On 02/04/2014 12:57 PM, Kinkie wrote:
> On Sun, Feb 2, 2014 at 10:42 PM, Amos Jeffries <squ...@treenet.co.nz> wrote:
>> On 2014-02-03 08:06, Kinkie wrote:
>>>
>>> Hi,
>>>   the attached patch (merge from lp:~squid/squid/vector-refactor) is
>>> an attempt to refactor Vector and its clients so that:
>>> - clients of Vector don't break layering
>>> - the Vector API more closely matches std::vector
>>>
>>> The eventual aim is to replace Vector with std::vector, only if some
>>> more accurate measurements (in the lp:~squid/squid/vector-to-stdvector
>>> branch) show that this wouldn't cause performance degradations.

> v2 attached.

> +Vector<E>::at(unsigned i)
>  {
>      assert (size() > i);
>      return items[i];
>  }
>  
>  template<class E>
>  const E &
> -Vector<E>::operator [] (unsigned i) const
> +Vector<E>::at(unsigned i) const
>  {
>      assert (size() > i);
>      return items[i];
>  }

Ideally, at() methods should be implemented using [] operators instead
of direct access to "items", but that is very minor.

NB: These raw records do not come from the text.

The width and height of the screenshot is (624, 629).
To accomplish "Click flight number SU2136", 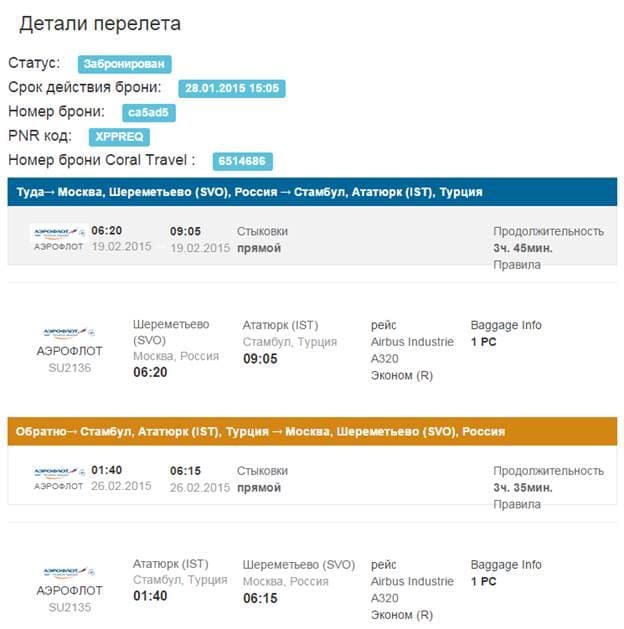I will (x=70, y=368).

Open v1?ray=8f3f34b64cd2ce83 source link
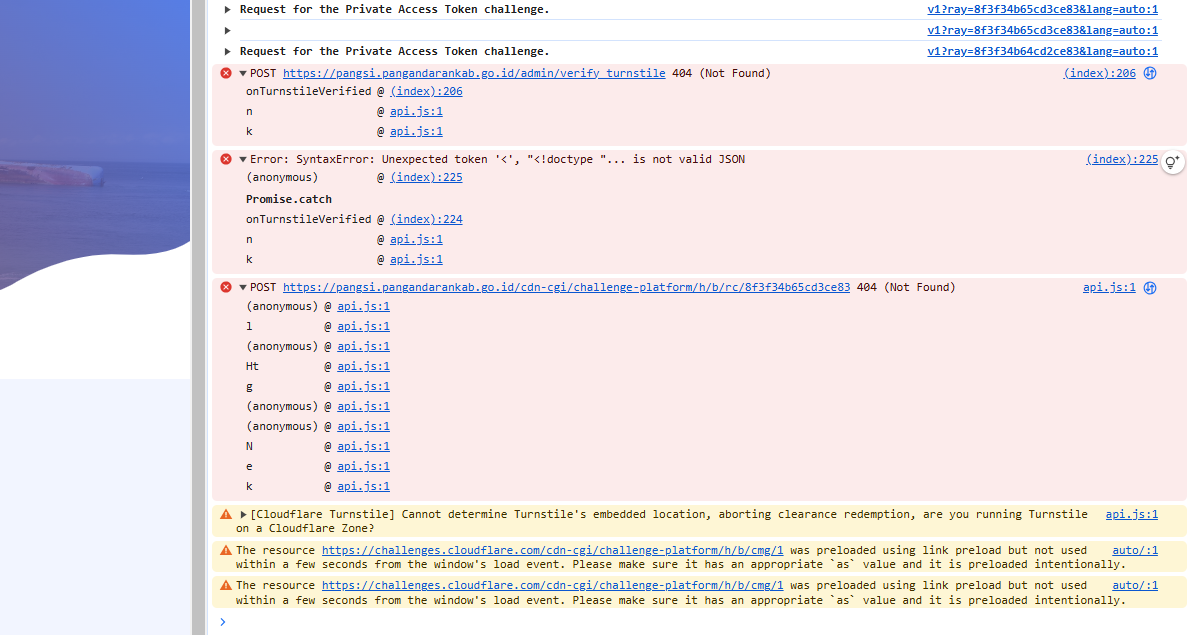tap(1042, 51)
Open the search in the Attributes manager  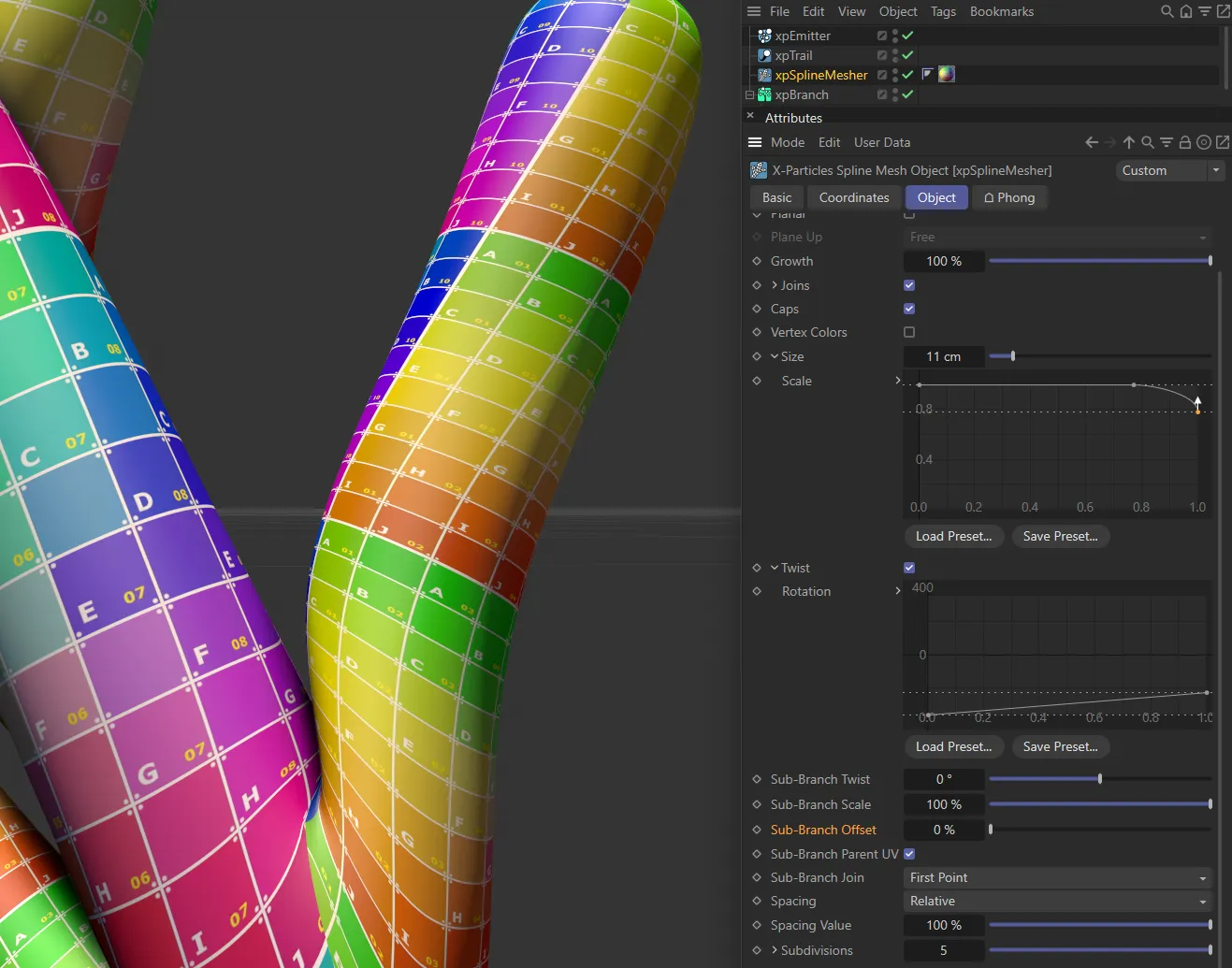[x=1148, y=142]

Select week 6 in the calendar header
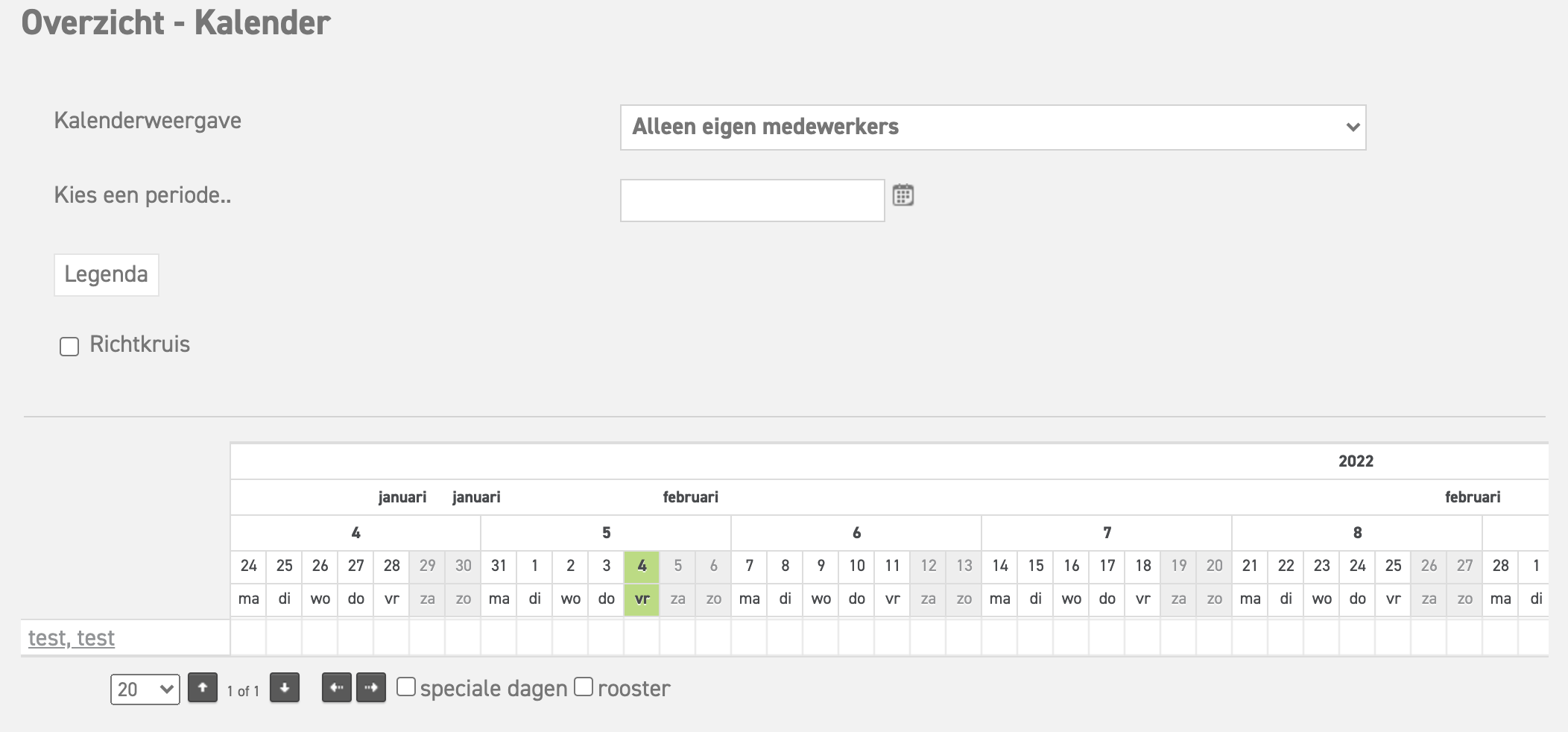pyautogui.click(x=856, y=533)
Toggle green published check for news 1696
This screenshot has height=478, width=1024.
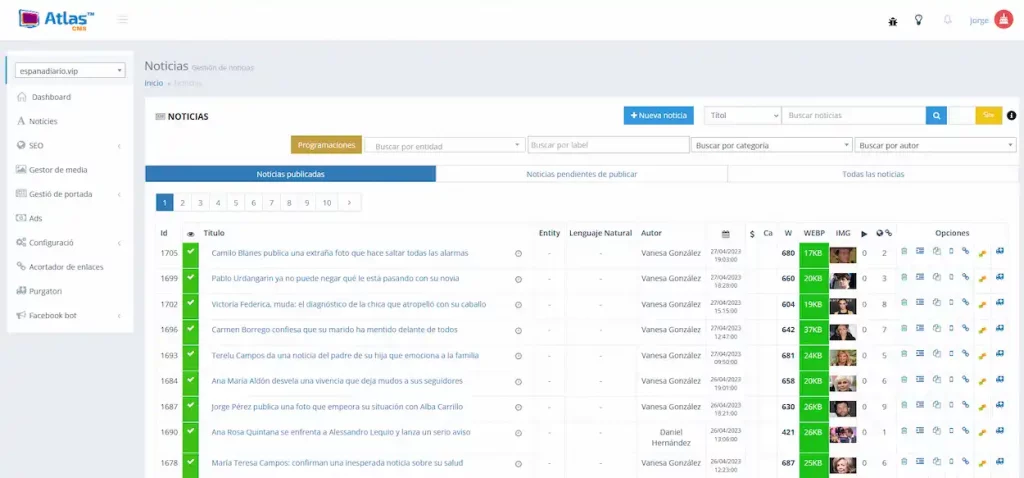point(191,330)
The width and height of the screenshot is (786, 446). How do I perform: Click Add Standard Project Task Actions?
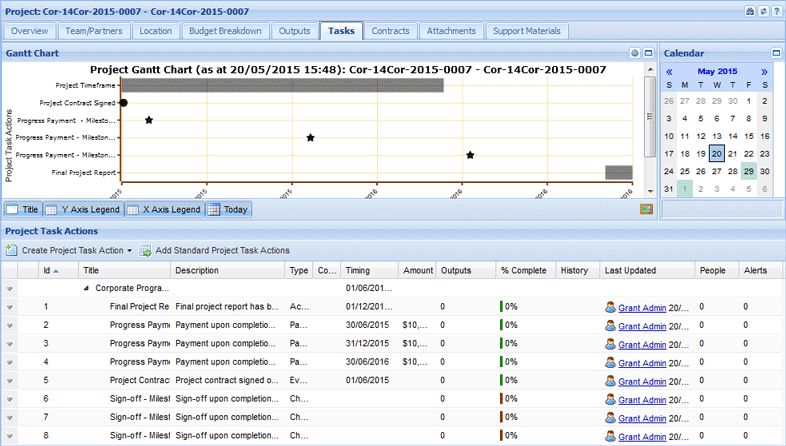point(215,250)
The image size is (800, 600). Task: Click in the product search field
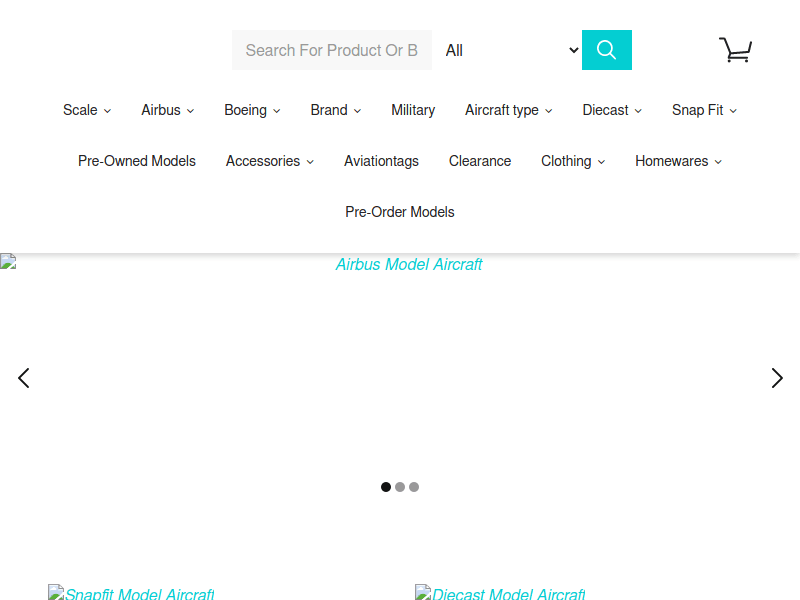pos(332,50)
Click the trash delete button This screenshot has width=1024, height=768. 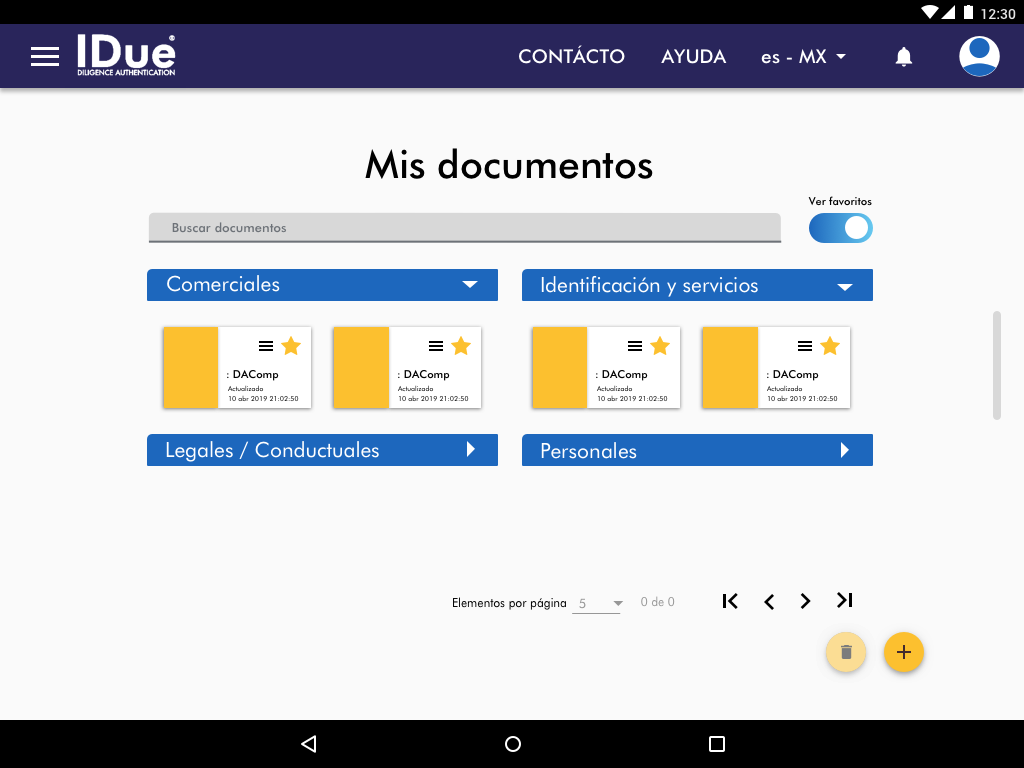[845, 652]
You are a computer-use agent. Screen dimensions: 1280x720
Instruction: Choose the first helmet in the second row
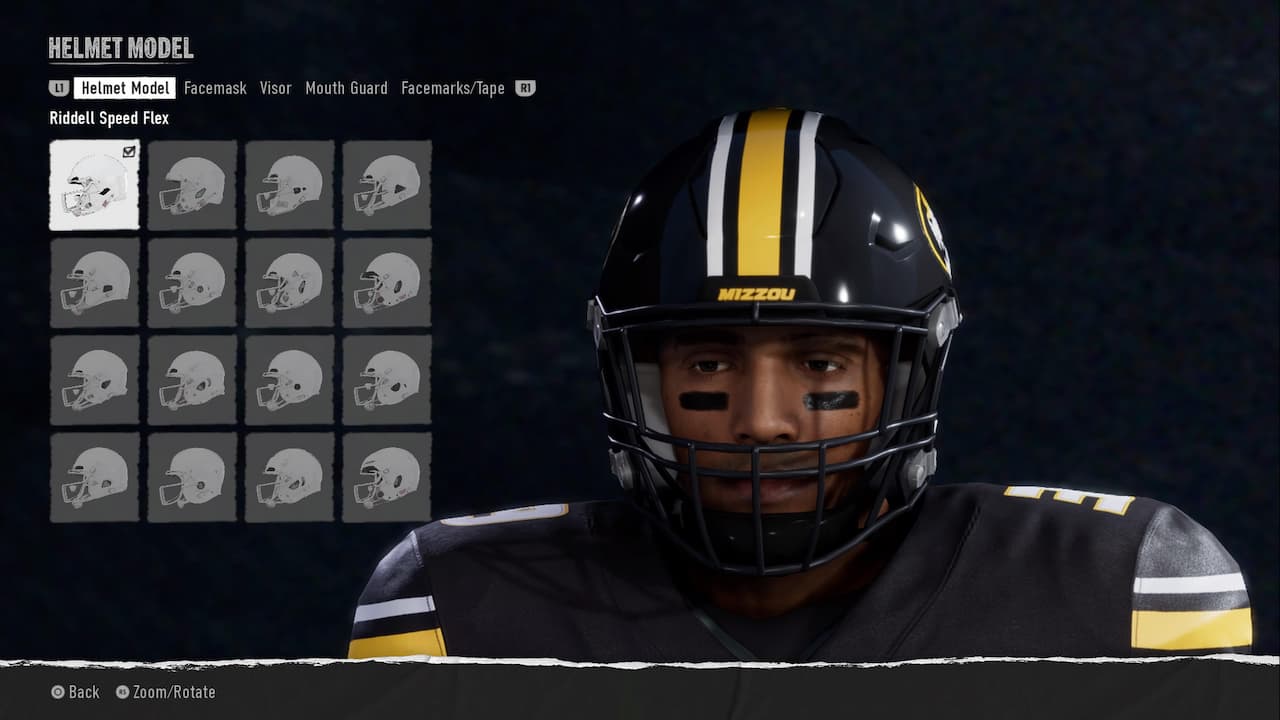coord(94,282)
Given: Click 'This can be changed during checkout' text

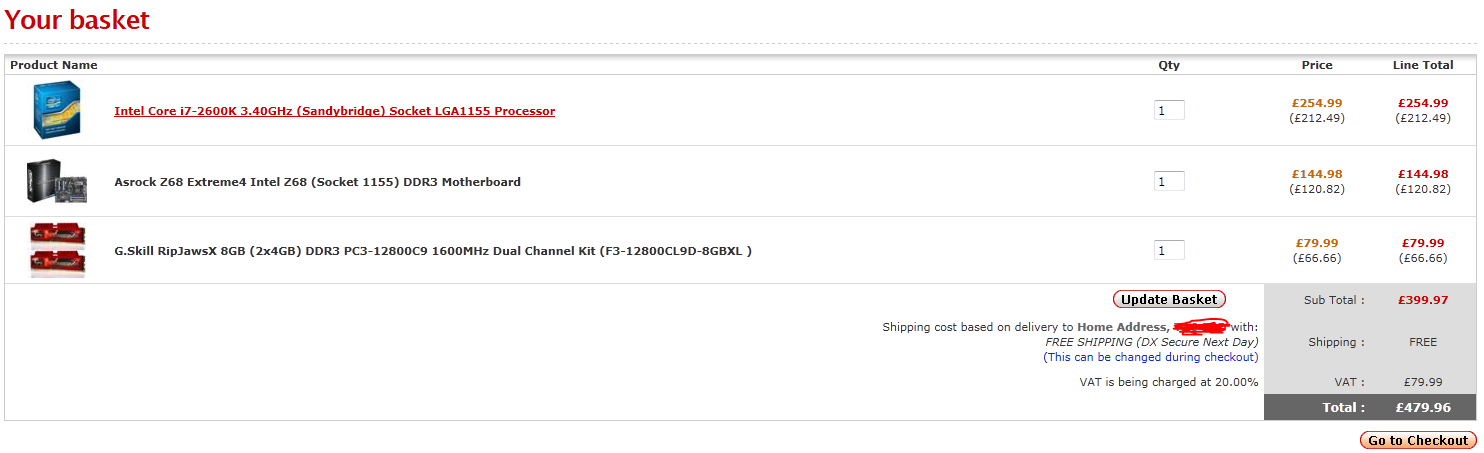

> -            ErrorDynamicPageInfo *info = ErrorDynamicPages.items[i - 
> ERR_MAX];
> +            ErrorDynamicPageInfo *info = ErrorDynamicPages[i - ERR_MAX];

This non-performance-critical line surrounded by relatively complex
index logic should use an at() method instead. Again a minor thing.


> -            theClient->start (tag + 1, (const char **)attributes.items, 
> attributes.size() >> 1);
> +            theClient->start (tag + 1, const_cast<const char 
> **>(attributes.data()), attributes.size() >> 1);

The kind of cast appears to be wrong here: Const_cast<> is normally used
to remove const, not add it. It is not used to change the type.

Also, .data() is a C++11 method. Should we avoid those for now? To be
compatible with older STLs, you may use the address of vector[0] instead
AFAICT.


All of the above can be addressed during commit IMO.


Thank you,

Alex.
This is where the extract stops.